As shown in Figure 18, the five-cycle driving behavior closely follows the same trend observed in the single-cycle scenario. All three control strategies are capable of meeting the intended control design requirements.

4.5. HIL output results under the Different Control Strategies

To validate the effectiveness of the proposed control strategies, this study employed HIL testing to verify the consistency between dual-power model outputs and WOA computer simulation results. Figure 19 presents the motor torque output results from a single execution of each strategy for the front and rear axle motors, while Figure 20 shows motor torque output results from five executions of each control strategy. As observed in Figure 19, under the RBC strategy, the torque output frequency of the front axle motor is relatively low and concentrated primarily during specific acceleration phases. In contrast, the rear axle motor consistently outputs torque throughout most of the operation, indicating that the rear motor primarily drives the vehicle. Examining the torque output results for GGS and WOA strategies, the front axle motor exhibits regular torque outputs during vehicle acceleration phases, demonstrating more synchronized output behavior between the front and rear axle motors under high torque conditions.
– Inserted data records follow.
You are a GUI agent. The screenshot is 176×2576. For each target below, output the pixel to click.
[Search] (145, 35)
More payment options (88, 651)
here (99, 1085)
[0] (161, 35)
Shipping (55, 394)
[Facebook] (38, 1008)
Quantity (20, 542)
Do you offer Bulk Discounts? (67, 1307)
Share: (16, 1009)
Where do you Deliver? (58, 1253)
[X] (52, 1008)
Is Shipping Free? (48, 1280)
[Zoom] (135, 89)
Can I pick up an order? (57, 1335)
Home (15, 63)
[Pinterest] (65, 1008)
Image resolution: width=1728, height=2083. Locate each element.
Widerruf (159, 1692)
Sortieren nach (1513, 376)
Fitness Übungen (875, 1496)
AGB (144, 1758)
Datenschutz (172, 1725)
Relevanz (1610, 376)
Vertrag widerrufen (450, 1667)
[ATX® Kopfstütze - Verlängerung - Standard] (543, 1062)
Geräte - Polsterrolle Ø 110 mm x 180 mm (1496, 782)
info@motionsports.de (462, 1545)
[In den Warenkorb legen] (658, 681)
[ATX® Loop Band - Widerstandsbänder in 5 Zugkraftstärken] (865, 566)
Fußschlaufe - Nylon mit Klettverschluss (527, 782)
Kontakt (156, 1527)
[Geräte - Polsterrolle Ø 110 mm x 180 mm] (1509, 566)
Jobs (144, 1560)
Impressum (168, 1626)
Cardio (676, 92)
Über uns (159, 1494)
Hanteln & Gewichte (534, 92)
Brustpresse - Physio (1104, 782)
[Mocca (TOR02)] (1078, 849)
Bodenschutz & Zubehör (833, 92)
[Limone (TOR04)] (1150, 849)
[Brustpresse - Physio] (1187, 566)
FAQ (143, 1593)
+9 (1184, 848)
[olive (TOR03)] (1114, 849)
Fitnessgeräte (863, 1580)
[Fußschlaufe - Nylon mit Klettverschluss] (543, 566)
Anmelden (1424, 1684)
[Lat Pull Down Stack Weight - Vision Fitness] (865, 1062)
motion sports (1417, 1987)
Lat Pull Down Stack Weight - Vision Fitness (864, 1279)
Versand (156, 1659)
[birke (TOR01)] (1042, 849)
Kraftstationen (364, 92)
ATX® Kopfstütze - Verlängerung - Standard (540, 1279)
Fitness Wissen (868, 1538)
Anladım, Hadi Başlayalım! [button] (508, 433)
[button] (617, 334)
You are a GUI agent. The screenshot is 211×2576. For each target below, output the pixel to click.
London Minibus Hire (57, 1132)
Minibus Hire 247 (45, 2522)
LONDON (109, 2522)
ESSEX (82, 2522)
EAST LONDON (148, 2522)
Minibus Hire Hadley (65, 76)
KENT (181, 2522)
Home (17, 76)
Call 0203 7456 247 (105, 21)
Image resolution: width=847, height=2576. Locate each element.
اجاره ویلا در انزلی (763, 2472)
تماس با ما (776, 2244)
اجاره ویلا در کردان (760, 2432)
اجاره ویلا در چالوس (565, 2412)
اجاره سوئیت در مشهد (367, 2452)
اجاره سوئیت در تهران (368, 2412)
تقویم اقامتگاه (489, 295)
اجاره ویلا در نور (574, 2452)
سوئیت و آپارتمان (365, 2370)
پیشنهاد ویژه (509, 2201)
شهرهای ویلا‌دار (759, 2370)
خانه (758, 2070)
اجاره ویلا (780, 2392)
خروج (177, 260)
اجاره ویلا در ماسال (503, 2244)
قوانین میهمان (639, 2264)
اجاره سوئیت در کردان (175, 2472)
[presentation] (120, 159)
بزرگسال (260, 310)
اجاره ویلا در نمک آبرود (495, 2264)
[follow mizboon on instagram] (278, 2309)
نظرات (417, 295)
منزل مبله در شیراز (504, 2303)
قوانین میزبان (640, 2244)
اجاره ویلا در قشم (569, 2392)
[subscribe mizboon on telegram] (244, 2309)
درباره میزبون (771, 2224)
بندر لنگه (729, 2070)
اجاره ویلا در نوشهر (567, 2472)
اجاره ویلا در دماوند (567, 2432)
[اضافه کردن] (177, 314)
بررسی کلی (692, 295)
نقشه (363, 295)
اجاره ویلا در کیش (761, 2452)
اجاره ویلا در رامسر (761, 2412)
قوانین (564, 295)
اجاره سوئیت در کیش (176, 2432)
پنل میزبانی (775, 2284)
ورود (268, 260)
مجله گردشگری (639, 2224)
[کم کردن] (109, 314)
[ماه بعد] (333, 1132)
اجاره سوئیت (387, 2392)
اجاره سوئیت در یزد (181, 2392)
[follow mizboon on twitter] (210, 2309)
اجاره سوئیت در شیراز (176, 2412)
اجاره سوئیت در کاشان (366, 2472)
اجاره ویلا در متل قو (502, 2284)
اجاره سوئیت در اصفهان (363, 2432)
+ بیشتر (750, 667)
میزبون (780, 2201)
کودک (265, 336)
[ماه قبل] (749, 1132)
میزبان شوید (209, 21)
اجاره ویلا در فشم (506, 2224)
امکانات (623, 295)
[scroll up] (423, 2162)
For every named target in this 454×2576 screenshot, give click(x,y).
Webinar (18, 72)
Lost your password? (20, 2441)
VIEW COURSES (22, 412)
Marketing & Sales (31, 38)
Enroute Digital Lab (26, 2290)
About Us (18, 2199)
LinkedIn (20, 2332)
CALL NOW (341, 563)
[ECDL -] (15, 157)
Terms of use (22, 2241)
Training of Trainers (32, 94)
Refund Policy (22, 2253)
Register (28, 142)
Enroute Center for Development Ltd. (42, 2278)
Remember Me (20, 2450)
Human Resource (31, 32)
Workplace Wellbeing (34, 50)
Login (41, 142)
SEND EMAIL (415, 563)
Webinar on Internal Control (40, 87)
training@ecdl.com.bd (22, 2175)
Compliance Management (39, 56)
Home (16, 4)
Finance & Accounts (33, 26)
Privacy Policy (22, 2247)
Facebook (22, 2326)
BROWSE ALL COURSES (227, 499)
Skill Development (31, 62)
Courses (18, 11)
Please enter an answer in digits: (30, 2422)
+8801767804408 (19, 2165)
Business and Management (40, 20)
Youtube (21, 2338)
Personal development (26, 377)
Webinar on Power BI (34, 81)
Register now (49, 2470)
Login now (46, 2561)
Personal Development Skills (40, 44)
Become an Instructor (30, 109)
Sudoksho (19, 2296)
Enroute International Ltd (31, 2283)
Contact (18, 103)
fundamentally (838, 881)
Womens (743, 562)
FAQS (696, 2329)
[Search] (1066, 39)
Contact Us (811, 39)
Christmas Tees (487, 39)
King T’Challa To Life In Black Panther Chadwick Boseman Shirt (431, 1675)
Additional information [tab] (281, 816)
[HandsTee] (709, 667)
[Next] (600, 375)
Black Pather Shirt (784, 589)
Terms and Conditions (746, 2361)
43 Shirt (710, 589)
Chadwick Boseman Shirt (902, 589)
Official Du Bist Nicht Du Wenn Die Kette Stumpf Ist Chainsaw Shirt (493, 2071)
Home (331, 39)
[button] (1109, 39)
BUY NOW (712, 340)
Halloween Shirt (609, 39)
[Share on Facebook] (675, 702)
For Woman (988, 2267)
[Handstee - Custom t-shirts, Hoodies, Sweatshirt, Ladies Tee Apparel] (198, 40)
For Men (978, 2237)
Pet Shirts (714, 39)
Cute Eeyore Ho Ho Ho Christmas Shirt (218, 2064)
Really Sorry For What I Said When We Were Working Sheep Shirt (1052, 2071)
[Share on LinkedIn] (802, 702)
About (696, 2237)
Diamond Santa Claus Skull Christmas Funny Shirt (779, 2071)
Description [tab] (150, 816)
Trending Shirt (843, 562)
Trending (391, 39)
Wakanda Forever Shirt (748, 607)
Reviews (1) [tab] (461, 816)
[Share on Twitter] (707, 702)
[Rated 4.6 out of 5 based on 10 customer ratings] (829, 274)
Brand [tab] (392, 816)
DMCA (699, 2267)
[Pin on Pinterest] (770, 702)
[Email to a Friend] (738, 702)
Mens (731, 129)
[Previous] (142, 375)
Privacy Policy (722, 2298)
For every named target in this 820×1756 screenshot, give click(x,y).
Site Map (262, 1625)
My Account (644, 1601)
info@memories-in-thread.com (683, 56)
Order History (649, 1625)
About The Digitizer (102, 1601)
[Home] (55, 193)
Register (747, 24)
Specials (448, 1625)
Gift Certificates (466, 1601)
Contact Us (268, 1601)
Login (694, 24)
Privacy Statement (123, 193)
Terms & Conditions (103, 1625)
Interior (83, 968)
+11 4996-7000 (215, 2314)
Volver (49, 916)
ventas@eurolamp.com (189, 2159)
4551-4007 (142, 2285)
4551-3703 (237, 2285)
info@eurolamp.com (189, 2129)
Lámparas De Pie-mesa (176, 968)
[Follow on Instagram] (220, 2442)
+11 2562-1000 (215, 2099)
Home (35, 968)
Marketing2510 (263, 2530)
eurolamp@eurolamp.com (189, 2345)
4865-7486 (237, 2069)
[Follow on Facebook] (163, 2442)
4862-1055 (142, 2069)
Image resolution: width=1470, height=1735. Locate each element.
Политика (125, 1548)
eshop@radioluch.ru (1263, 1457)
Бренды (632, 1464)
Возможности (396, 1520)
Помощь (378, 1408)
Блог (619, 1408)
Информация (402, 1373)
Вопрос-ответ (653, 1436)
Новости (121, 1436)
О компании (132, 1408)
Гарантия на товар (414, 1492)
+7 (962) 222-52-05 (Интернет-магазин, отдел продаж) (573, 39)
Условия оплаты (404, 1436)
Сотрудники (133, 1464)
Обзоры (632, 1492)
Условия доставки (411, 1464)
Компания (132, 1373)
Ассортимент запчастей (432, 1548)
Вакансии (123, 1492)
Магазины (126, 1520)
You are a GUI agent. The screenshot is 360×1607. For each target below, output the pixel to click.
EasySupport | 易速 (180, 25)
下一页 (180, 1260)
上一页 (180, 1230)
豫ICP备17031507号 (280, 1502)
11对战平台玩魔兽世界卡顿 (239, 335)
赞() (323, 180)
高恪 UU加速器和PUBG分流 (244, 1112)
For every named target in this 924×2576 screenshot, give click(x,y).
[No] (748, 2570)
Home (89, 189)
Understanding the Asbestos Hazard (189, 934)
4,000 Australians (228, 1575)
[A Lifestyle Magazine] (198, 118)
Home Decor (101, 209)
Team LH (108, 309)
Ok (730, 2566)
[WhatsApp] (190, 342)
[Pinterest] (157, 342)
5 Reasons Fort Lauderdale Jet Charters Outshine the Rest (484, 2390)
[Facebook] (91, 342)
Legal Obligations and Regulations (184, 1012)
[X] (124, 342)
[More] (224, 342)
According to Figure 20, the torque outputs from the front and rear axle motors for both computer simulations and HIL tests demonstrate a certain degree of similarity. The high frequency of front and rear axle coordination across all three control strategies ensures effective utilization. However, discrepancies are apparent in the HIL environment due to constraints such as noise and system overheating. While similarities remain evident between simulation and HIL torque outputs, noticeable oscillations exist, likely caused by signal scaling, which introduces differences between transmitted and original signals, thereby generating errors.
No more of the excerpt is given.